INPUT FOR THIS TASK -
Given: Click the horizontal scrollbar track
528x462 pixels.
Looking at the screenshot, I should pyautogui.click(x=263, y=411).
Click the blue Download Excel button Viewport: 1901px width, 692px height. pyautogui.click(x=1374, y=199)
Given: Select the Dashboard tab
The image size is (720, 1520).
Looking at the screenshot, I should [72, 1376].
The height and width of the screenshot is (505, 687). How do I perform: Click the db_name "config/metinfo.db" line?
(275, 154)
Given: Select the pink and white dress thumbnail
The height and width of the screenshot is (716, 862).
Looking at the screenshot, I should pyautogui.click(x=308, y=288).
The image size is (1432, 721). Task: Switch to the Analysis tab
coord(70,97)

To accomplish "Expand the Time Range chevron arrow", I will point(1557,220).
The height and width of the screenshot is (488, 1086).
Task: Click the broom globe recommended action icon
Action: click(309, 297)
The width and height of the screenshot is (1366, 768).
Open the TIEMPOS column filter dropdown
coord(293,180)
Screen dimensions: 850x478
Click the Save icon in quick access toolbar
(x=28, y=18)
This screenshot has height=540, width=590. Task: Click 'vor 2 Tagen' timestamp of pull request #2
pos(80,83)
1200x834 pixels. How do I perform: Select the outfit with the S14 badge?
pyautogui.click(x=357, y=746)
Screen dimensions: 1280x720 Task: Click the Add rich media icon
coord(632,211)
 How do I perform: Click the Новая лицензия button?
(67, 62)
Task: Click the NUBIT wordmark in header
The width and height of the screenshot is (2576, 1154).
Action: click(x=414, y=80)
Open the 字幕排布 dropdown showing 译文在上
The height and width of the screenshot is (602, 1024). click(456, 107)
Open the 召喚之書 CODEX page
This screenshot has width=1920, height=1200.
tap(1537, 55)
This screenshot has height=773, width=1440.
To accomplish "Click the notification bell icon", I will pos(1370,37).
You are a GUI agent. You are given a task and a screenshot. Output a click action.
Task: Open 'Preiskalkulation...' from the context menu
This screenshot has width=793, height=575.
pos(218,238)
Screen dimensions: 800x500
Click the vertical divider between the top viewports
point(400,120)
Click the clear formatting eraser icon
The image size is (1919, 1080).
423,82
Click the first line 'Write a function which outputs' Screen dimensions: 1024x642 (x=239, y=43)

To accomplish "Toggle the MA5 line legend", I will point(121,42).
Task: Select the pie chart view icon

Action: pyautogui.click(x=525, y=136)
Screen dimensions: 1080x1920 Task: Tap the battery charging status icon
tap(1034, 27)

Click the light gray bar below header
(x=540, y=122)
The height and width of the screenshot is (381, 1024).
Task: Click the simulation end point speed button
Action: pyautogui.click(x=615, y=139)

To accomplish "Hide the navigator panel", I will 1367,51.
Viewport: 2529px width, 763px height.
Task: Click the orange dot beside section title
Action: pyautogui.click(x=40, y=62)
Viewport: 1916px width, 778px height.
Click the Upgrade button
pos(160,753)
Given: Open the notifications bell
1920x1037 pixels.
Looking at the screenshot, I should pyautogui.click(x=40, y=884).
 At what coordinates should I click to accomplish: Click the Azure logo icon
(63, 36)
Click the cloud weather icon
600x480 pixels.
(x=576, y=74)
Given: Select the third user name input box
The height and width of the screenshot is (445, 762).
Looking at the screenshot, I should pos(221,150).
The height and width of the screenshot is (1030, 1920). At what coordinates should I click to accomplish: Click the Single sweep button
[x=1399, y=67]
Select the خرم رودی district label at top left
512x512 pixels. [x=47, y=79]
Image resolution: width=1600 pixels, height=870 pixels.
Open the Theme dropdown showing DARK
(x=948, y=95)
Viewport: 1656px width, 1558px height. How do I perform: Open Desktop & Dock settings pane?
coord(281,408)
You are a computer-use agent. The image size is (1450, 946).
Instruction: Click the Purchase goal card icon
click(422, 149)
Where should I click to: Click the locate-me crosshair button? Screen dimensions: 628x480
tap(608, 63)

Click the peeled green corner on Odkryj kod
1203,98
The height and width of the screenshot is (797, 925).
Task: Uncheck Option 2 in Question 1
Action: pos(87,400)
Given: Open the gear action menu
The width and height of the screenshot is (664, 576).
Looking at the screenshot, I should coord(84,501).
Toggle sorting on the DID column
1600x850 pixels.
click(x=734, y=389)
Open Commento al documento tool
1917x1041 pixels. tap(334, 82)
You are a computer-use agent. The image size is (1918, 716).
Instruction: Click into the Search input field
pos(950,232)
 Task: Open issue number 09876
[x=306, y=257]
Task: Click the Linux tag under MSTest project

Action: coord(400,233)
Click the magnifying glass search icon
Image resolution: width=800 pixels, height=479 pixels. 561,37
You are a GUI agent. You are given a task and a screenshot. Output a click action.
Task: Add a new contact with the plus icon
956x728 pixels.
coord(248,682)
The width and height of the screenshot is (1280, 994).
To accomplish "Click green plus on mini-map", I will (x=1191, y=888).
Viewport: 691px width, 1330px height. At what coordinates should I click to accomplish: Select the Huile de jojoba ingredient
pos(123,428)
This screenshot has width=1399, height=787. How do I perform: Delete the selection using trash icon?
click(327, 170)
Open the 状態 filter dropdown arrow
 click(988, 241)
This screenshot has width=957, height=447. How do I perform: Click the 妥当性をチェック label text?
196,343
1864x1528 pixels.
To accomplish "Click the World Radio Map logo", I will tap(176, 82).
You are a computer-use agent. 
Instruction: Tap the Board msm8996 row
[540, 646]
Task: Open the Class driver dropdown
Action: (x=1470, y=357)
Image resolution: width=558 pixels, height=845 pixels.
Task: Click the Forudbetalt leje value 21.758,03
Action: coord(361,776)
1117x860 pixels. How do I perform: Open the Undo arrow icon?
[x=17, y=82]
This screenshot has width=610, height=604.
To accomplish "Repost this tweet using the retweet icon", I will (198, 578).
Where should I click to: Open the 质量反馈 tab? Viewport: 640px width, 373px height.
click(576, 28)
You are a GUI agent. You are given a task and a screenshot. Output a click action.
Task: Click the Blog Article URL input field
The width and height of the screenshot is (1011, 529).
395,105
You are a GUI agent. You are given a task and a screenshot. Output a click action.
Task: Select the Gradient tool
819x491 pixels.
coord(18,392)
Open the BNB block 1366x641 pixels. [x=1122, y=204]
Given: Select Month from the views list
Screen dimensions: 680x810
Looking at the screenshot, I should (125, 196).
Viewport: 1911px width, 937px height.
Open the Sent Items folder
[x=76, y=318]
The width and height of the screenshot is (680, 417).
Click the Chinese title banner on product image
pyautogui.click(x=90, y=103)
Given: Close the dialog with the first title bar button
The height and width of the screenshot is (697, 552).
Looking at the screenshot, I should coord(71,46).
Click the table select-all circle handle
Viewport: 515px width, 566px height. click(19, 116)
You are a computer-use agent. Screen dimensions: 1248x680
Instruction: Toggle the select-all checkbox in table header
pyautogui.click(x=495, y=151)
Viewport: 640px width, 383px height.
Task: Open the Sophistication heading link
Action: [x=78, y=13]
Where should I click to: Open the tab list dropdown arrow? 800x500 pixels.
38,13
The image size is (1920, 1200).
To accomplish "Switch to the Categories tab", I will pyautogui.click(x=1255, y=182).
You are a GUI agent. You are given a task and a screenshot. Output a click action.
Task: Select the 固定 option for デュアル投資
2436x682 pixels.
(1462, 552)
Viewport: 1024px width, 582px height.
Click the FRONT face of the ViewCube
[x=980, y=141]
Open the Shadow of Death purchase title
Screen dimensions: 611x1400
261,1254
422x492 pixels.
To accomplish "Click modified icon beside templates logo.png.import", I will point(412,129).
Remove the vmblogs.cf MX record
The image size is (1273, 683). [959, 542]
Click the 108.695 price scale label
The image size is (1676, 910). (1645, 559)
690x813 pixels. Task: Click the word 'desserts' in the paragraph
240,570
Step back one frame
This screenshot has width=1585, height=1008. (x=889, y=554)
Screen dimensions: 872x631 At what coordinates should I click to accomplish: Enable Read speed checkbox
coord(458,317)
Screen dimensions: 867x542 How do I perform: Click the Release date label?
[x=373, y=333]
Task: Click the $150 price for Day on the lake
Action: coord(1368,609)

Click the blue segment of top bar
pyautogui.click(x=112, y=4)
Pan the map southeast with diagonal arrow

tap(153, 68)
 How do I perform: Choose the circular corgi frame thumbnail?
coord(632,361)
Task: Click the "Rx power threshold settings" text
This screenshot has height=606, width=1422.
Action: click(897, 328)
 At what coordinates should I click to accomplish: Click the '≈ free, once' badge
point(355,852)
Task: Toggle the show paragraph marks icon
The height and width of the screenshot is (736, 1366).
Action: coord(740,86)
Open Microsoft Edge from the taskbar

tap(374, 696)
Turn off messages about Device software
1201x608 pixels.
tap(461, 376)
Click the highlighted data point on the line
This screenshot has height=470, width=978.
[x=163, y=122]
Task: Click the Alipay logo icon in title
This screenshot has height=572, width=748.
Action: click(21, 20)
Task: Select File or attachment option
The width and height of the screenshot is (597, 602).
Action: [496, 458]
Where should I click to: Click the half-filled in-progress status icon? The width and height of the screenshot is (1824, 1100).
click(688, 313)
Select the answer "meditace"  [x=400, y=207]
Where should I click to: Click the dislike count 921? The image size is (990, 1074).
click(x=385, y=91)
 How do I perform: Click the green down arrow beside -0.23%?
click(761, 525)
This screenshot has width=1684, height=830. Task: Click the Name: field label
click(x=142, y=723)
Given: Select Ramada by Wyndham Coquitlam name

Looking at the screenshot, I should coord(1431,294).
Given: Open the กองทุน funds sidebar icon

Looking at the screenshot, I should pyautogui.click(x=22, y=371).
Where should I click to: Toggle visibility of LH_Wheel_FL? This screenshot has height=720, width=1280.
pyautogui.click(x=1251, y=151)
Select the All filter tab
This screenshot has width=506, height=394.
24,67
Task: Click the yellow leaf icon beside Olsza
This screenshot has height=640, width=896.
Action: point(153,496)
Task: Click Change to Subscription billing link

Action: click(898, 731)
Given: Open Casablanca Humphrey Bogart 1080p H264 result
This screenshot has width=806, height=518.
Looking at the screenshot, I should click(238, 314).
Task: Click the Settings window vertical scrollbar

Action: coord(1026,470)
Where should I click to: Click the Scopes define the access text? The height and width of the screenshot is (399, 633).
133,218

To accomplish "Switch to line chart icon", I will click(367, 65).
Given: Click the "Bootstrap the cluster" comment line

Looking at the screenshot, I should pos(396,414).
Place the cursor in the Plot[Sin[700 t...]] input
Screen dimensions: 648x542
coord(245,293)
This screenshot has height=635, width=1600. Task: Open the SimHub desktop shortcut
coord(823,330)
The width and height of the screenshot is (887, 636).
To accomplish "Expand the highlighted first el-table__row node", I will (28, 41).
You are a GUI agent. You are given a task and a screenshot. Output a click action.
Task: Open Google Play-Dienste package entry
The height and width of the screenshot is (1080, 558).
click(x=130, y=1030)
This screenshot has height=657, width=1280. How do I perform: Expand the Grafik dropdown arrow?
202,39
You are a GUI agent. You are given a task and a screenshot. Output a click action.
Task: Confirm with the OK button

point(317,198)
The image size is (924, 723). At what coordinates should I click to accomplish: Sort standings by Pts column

TASK STATEMENT - Pull out each line of the listing that holds the string "computer".

RESULT OF THE EXERCISE -
You are a computer-use agent. The image size is (1450, 946).
You are a computer-use agent. The image size is (1918, 716).
You are a computer-use agent. 
You are a computer-use agent. Screen dimensions: 1248x680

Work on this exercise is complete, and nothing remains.